About
Northern Focus is about us and our environment. Its about the small things and the large things, the animals and the mountains. Its about us learning to live in our environment rather than trying to control it ... to not destroy it for our own short term interests.
It seems that as a society we've never had it so good. The pace of scientific and technological advances in the last 50 years has been astounding. Advances that have radically changed the fabric of our society. However, the rate of advances have turned us into constant consumers of finite resources, always buying the next best thing, always believing that if we can "just have that..." we will be happy. We've got it wrong though, we have mistaken the pleasure we feel when we get a new car or go on an exotic holiday for happiness. When the pleasure wears off we need to acquire something else for a pleasure fix. As long as we continue to mistake pleasure for happiness we will go on seeking pleasure through consumption, consumption that tears at the very fabric of the world that supports our existence.
Often people look at what they think are ancient landscapes and try to conserve them in their current state. There is nothing wrong with conserving these environments, but it is often a fallacy that they are natural. Britain used to be a forested island, many of our current iconic landscapes would not exist except for the wholesale deforestation that occurred over the last millennium. Originally felled for settlements, around 300 years ago acts were passed to prevent trees being felled for any purpose other than for providing timber for the rapacious demands of naval shipwrights. Now that we only have small isolated woods left we are causing the deforestation of rainforests for hardwood and for crops like Oil Palm. In the process we are not only removing the lungs on the planet, but we are removing the habitat of thousand of species from the smallest insects to higher primates like orangutans, gorillas and chimpanzees. Why is it that the outcry only comes when it is too late to rescue the situation or when a species has vanished forever?
Mankind has always had an effect on the environment. Very little of the world has not been shaped or affected in some way by us and what we perceive as untouched wilderness is often far from it. Individually we consume far more resources than our ancestors did. Combine increased personal consumption with a huge increase in the world population and we have an unprecedented strain on our natural resources.
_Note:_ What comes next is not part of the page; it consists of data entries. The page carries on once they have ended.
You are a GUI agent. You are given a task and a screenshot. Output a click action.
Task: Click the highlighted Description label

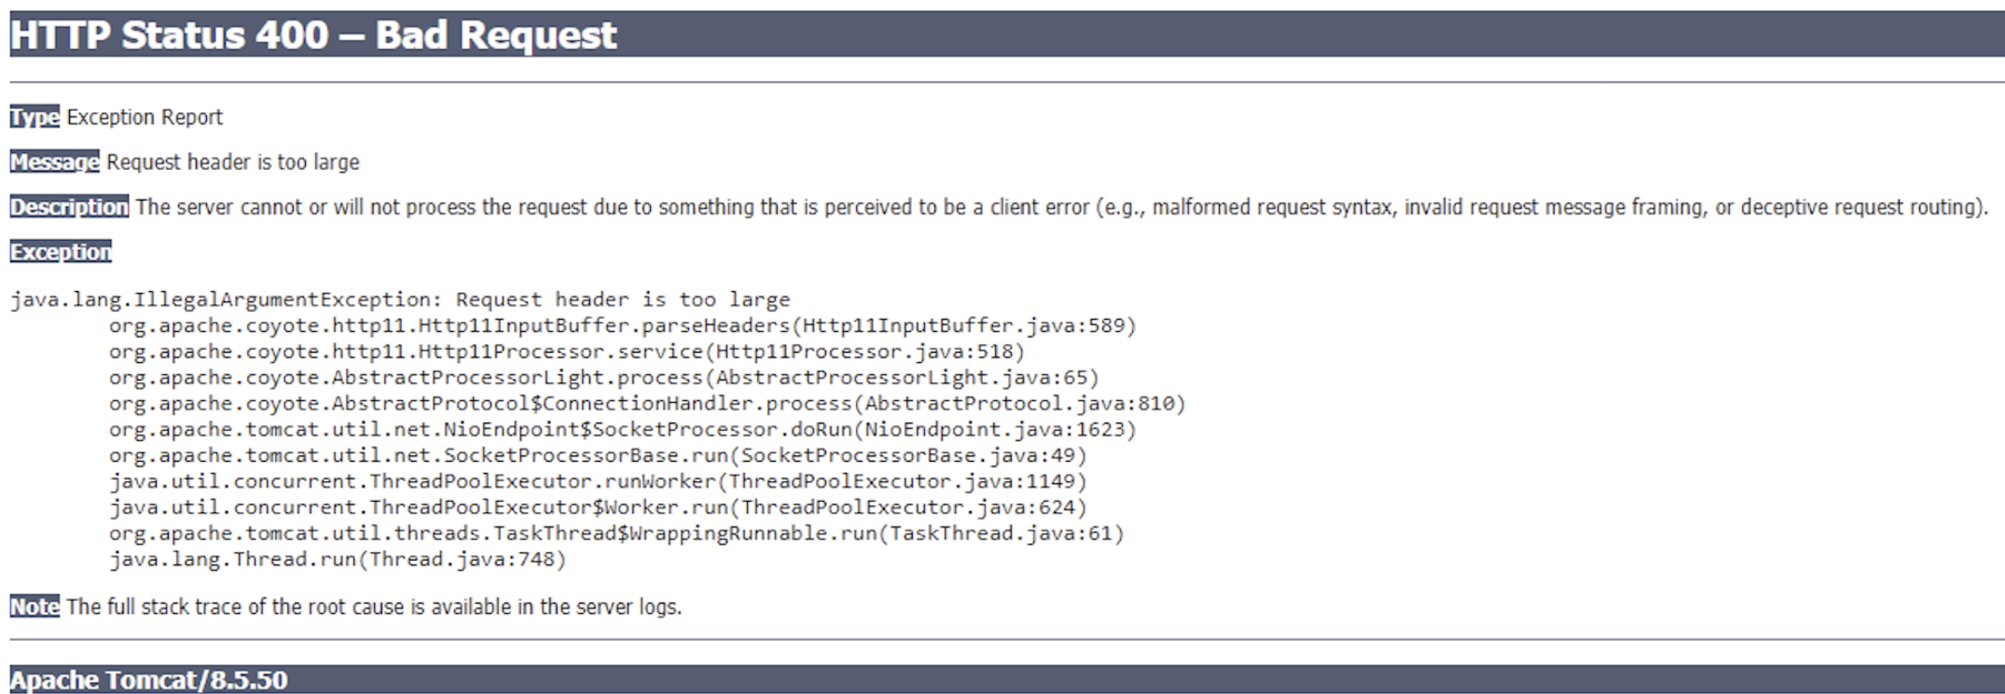[69, 206]
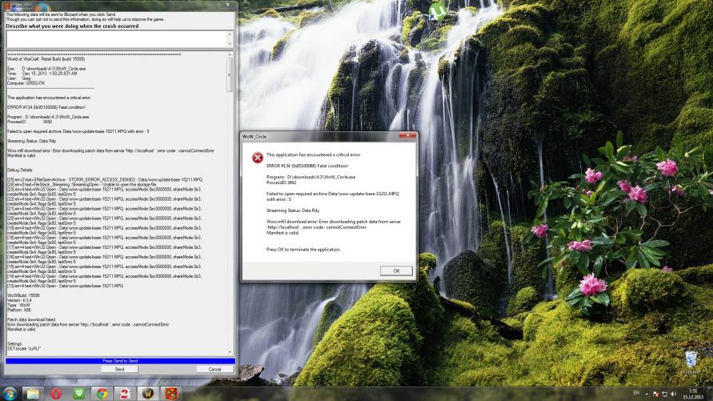Click the volume speaker tray icon
Viewport: 713px width, 401px height.
[674, 395]
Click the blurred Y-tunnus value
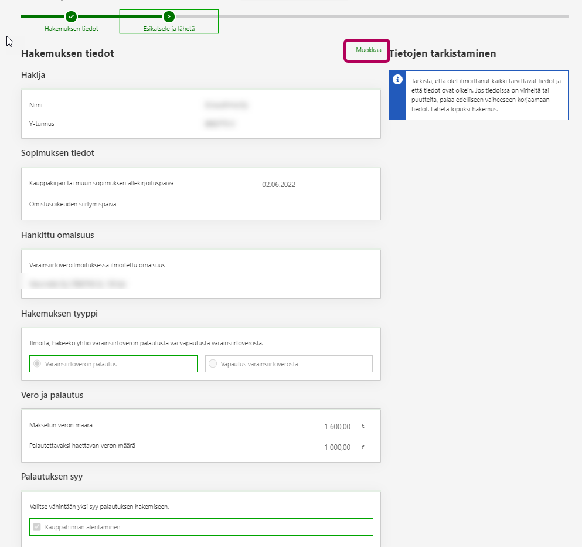The image size is (582, 547). click(x=222, y=124)
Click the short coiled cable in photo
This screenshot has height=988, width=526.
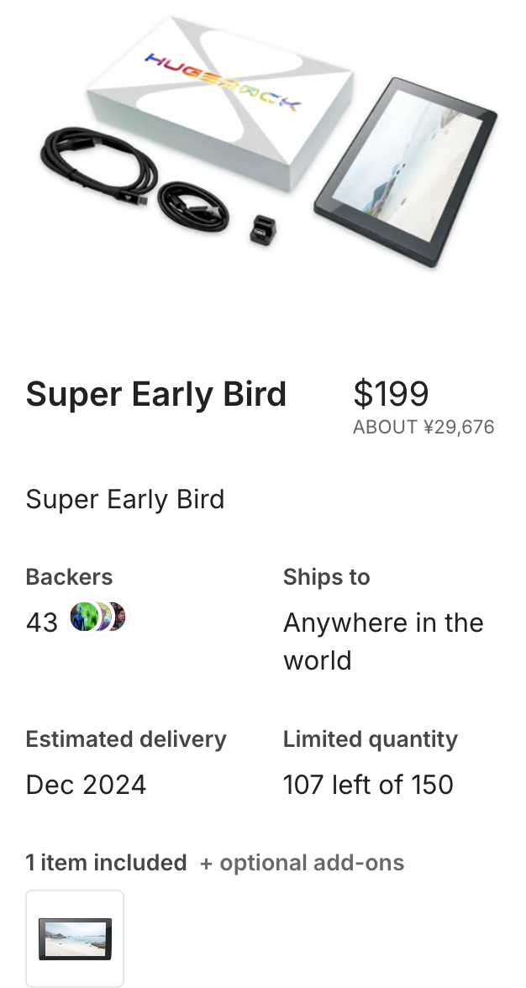(193, 206)
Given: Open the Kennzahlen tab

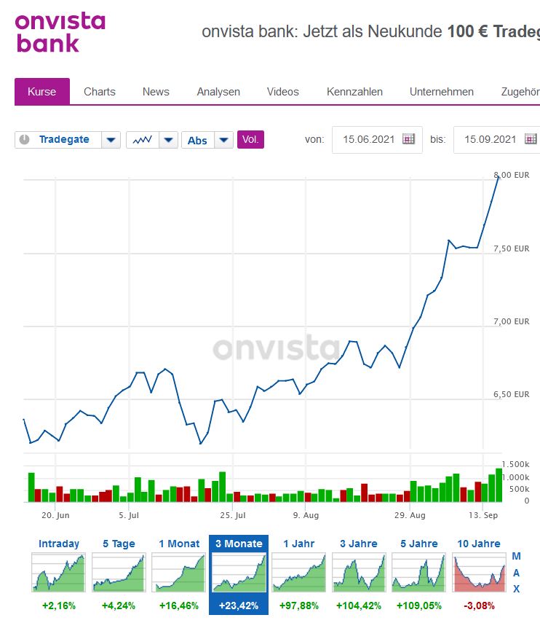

I still haven't heard a convincing argument that suggests we can avoid the ultimate conclusion of using up finite resources at a faster rate than we can renew them.
Photographs can look nice, but they are ultimately worthless unless they carry a meaning and convey a message to the viewer. My message is simple - this is the only planet we have, we are (and have always been) part of the environments in which we live. We cannot help but affect those environments, however, we can choose how we shape them ... or we can destroy them and destroy ourselves in the process.